**WRITTEN TASK A:**
Copy, word for word, the stretch of the BTF typecast patch note from "To support other" through "Clarify the limitation.".
**WRITTEN TASK B:**
Answer these questions on the BTF typecast patch note:
(i) Which file does the patch also update to show struct typecast?
(ii) In which function is the last_struct type used when a function parameter is found?
(iii) What change is listed under v2?
**WRITTEN TASK C:**
How would the BTF typecast patch note go on from its last line? Continue it.

**READING PASSAGE:**

- - - -

From: Masami Hiramatsu (Google) <mhiramat@kernel.org>

Support BTF typecast feature on other probe events, but only if it is
kernel function entry or return, and must use function parameter name
or $retval. This means you can do:

  (STRUCT)PARAM->MEMBER

Note: you can not use other variables like $stackN, %reg etc. That
needs nesting support.

To support other probe events, we just need to use last_struct type
when we find a function parameter in parse_btf_arg().

This also updates <tracefs>/README file to show struct typecast.

Signed-off-by: Masami Hiramatsu (Google) <mhiramat@kernel.org>
---
 Changes in v5:
  - Add comments about $retval with typecast.
  - Even if the type of retvalue is not known, if user specifies typecast,
    use it for its type.
 Changes in v3:
  - Clarify the limitation.
 Changes in v2:
  - Fix to re-enable typecast on eprobe.

- - - -

**SUPPLIED MATERIAL:**
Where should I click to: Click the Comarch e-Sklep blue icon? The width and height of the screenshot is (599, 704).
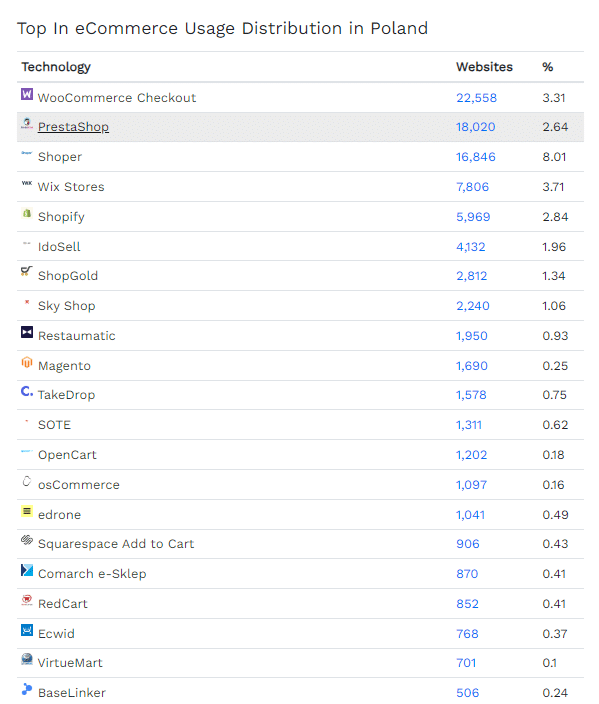click(x=27, y=570)
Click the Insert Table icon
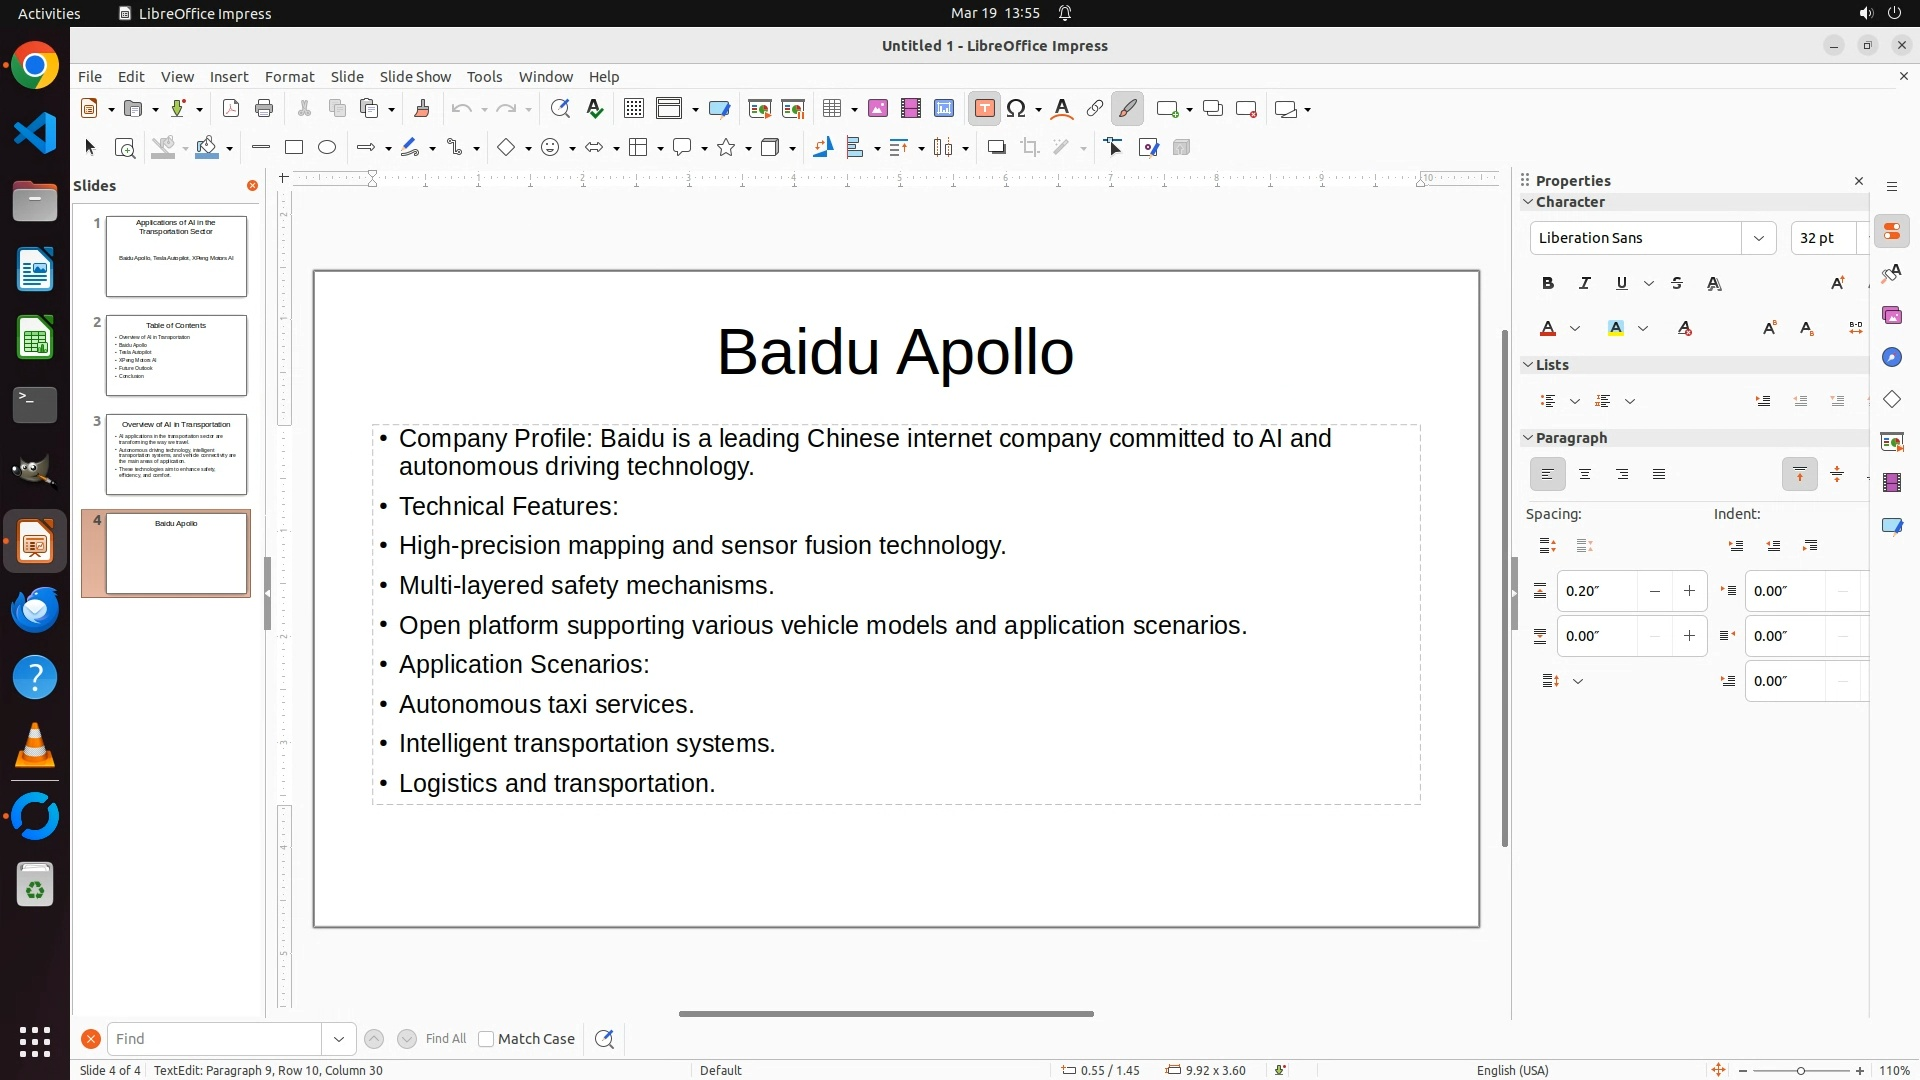The width and height of the screenshot is (1920, 1080). [831, 109]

- - - -

**FINAL ANSWER A:**
To support other probe events, we just need to use last_struct type
when we find a function parameter in parse_btf_arg().

This also updates <tracefs>/README file to show struct typecast.

Signed-off-by: Masami Hiramatsu (Google) <mhiramat@kernel.org>
---
 Changes in v5:
  - Add comments about $retval with typecast.
  - Even if the type of retvalue is not known, if user specifies typecast,
    use it for its type.
 Changes in v3:
  - Clarify the limitation.

**FINAL ANSWER B:**
(i) The <tracefs>/README file.
(ii) parse_btf_arg().
(iii) Fix to re-enable typecast on eprobe.

**FINAL ANSWER C:**
---
 Documentation/trace/fprobetrace.rst |    3 +++
 Documentation/trace/kprobetrace.rst |    4 ++++
 kernel/trace/trace.c                |    2 +-
 kernel/trace/trace_probe.c          |   23 +++++++++++++++++------
 kernel/trace/trace_probe.h          |    5 +++++
 5 files changed, 30 insertions(+), 7 deletions(-)

diff --git a/Documentation/trace/fprobetrace.rst b/Documentation/trace/fprobetrace.rst
index b4c2ca3d02c1..7435ded2d66d 100644
--- a/Documentation/trace/fprobetrace.rst
+++ b/Documentation/trace/fprobetrace.rst
@@ -57,6 +57,9 @@ Synopsis of fprobe-events
                   (u8/u16/u32/u64/s8/s16/s32/s64), hexadecimal types
                   (x8/x16/x32/x64), "char", "string", "ustring", "symbol", "symstr"
                   and bitfield are supported.
+  (STRUCT)FIELD->MEMBER[->MEMBER] : If BTF is supported, typecast FIELD to
+                  a pointer to STRUCT and then derference the pointer defined by
+                  ->MEMBER.
 
   (\*1) This is available only when BTF is enabled.
   (\*2) only for the probe on function entry (offs == 0). Note, this argument access
diff --git a/Documentation/trace/kprobetrace.rst b/Documentation/trace/kprobetrace.rst
index 3b6791c17e9b..f73614997d52 100644
--- a/Documentation/trace/kprobetrace.rst
+++ b/Documentation/trace/kprobetrace.rst
@@ -61,6 +61,10 @@ Synopsis of kprobe_events
 		  (x8/x16/x32/x64), VFS layer common type(%pd/%pD), "char",
                   "string", "ustring", "symbol", "symstr" and bitfield are
                   supported.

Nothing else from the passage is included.